# What to work on:
Your response should consist solely of the lines from the one containing "Tap the X icon beside Завершить" through the end of the data, copied exactly.

Data for processing Start Marker

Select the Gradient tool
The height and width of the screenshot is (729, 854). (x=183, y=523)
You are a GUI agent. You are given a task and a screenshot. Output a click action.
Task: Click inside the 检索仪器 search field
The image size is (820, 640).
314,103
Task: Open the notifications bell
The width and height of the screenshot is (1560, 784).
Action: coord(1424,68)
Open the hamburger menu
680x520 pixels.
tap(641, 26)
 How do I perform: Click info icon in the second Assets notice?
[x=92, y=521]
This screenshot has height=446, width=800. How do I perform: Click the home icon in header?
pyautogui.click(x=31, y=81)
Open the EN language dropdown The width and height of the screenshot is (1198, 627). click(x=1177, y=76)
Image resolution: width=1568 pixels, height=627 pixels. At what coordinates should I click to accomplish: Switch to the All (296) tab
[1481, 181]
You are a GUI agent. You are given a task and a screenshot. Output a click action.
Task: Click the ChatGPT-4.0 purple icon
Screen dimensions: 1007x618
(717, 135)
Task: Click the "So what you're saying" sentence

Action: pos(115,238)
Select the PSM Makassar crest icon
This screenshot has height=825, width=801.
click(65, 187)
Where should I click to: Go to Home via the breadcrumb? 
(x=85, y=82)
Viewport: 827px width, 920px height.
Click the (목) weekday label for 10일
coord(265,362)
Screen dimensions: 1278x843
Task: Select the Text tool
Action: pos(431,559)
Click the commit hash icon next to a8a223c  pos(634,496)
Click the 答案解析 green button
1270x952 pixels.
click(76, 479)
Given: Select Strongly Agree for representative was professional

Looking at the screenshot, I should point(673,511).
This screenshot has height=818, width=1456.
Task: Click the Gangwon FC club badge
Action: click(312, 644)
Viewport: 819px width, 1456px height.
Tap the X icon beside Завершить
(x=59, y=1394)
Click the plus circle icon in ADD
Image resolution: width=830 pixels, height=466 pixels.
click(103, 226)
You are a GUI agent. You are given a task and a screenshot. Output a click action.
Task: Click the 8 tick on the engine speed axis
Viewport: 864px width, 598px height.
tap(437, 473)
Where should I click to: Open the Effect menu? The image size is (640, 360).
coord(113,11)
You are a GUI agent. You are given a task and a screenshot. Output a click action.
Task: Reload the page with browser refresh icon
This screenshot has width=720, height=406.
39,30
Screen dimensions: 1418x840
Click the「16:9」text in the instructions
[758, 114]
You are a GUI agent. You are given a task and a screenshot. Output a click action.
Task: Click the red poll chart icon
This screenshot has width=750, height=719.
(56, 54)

Data for processing End Marker

# Result of this task:
Tap the X icon beside Завершить
(x=59, y=1394)
Click the plus circle icon in ADD
Image resolution: width=830 pixels, height=466 pixels.
click(103, 226)
You are a GUI agent. You are given a task and a screenshot. Output a click action.
Task: Click the 8 tick on the engine speed axis
Viewport: 864px width, 598px height.
tap(437, 473)
Where should I click to: Open the Effect menu? The image size is (640, 360).
coord(113,11)
You are a GUI agent. You are given a task and a screenshot. Output a click action.
Task: Reload the page with browser refresh icon
This screenshot has width=720, height=406.
39,30
Screen dimensions: 1418x840
Click the「16:9」text in the instructions
[758, 114]
You are a GUI agent. You are given a task and a screenshot. Output a click action.
Task: Click the red poll chart icon
This screenshot has width=750, height=719.
(56, 54)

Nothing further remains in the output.